## YOUR TASK
Your task is to repeat exactly the lines from the one with "Task: Click the green キラッと preview BUTTON" through the end of the records, both included; please leave the pictures out.

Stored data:
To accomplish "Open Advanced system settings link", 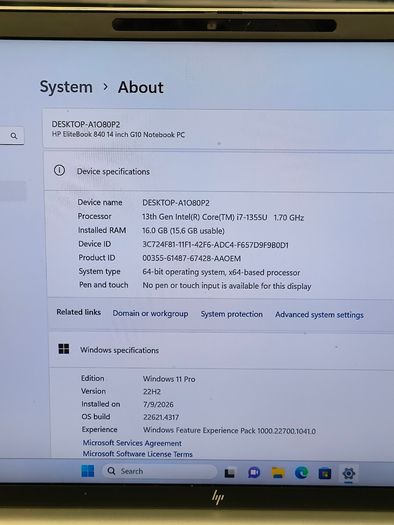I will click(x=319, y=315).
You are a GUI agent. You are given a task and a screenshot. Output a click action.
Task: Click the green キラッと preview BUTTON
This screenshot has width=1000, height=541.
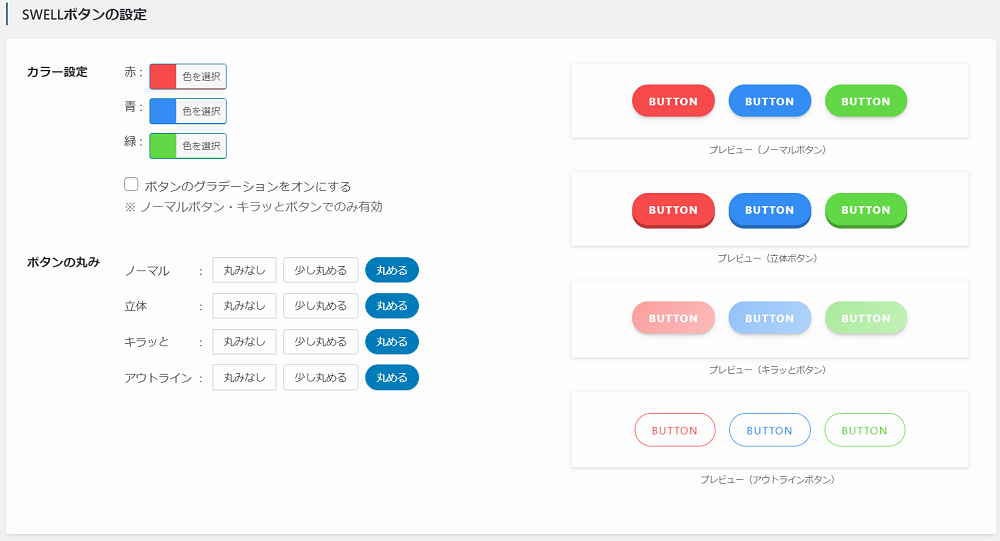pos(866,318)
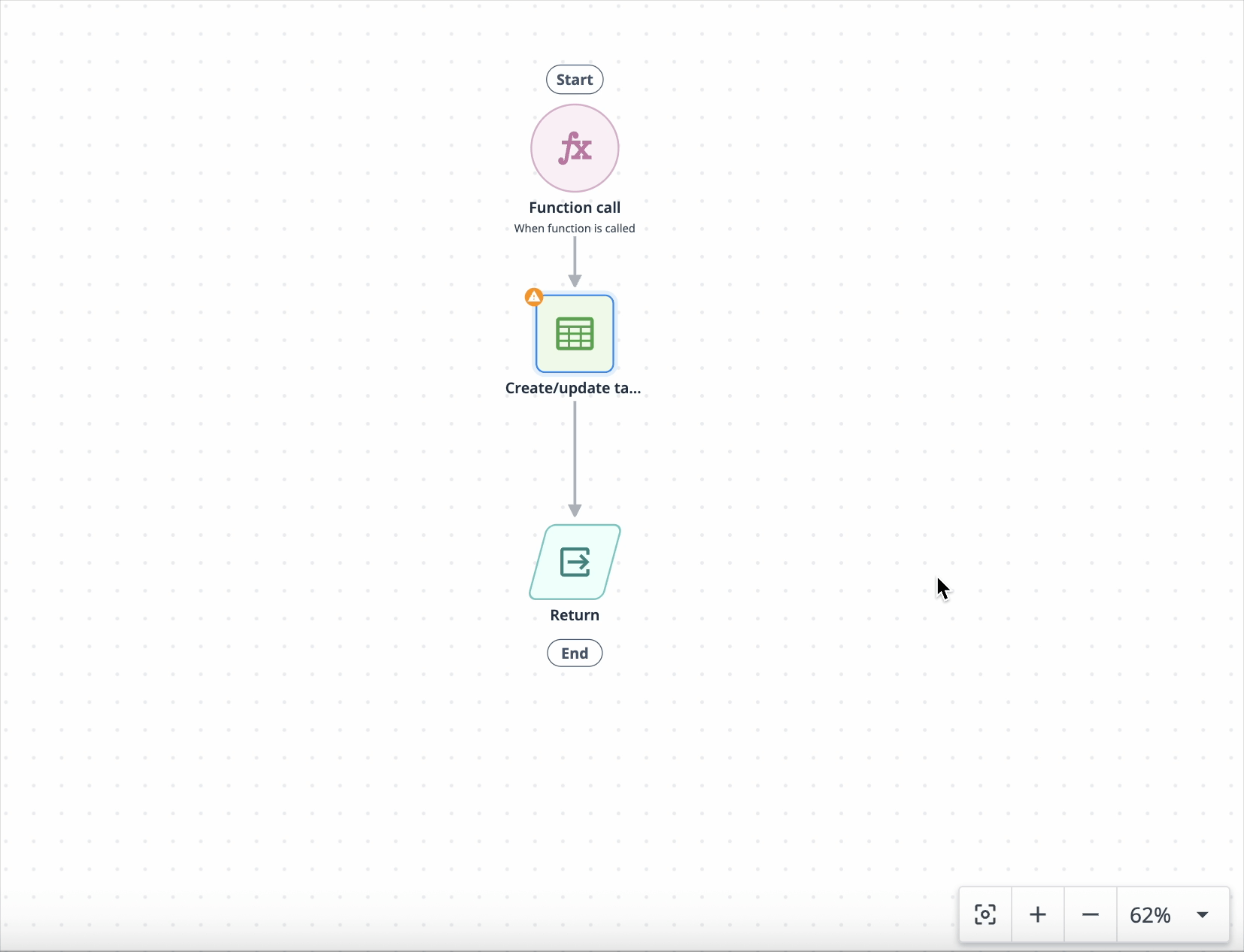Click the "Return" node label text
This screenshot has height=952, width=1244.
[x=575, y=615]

## ANSWER TO THIS EXERCISE
Task: Click the green キラッと preview BUTTON
This screenshot has width=1000, height=541.
pos(866,318)
Click the "Return" node label text
This screenshot has height=952, width=1244.
[x=575, y=615]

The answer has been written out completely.